To make health the new wealth, we need to reduce costs and increase innovation ("Can 'health' be the new wealth for Singapore?"; March 1).
The biggest costs in healthcare are professionals and the buildings they are in. No professional will volunteer to earn less, so they have to work in more productive ways. But, who said we needed buildings?
As a consultant for a mobile dental company in the United States, I serve children from lower socio-economic groups, the elderly in nursing homes, and the military.
In Singapore, the house-bound silver generation could have dentistry provided in this manner.
Initial investment is channelled to equipment and is a fraction of the conventional set-up cost.

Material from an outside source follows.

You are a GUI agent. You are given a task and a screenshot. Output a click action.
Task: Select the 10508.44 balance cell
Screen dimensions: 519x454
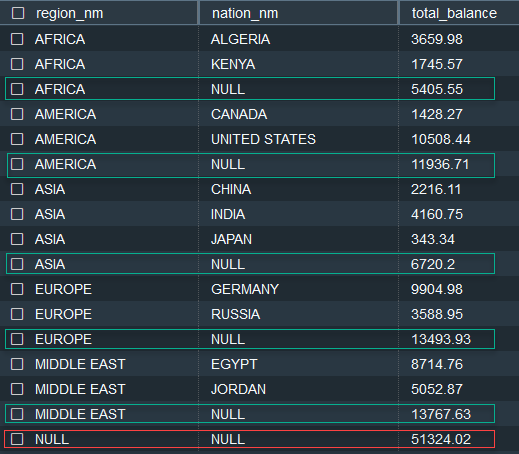[441, 139]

No money is wasted on creating infrastructure or maintaining buildings 168 hours a week, while healthcare professionals typically work only 40 hours. Add screening services to their duties and the value delivered can become huge.
Data collected from health screening can assist the Government in planning and developing services against the problems of serving the house-bound population.

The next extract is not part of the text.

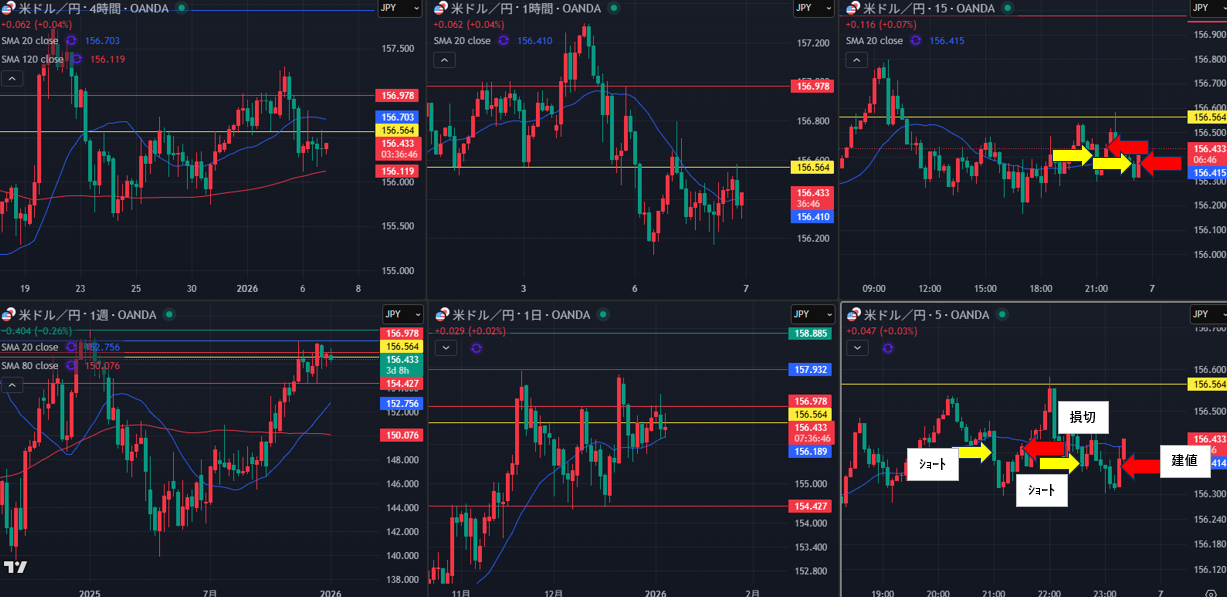Click the SMA 20 close label on 1-hour chart

click(x=462, y=41)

Commercial companies employing healthcare professions generally do not produce more cost-effective or consistently better results, so governments need to incentivise change.
Singapore has every reason to succeed in making health the new wealth. The best resource it has is its efficient government machine, where decisions seem to be effectively implemented. Here are some areas it could look into.
- Educate the citizens to be responsible for their own health. This is an essential preventive tool.
- Control the amount of monosodium glutamate, sugar and salt in food and drink products. In Britain, obesity is now the No. 1 health challenge.
- Fast-track the development of tele-consultations with less expensive, overseas-based doctors.
Let us see the Committee on the Future Economy engage in swift and radical thinking, propelling Singapore into one of the leading lights in healthcare.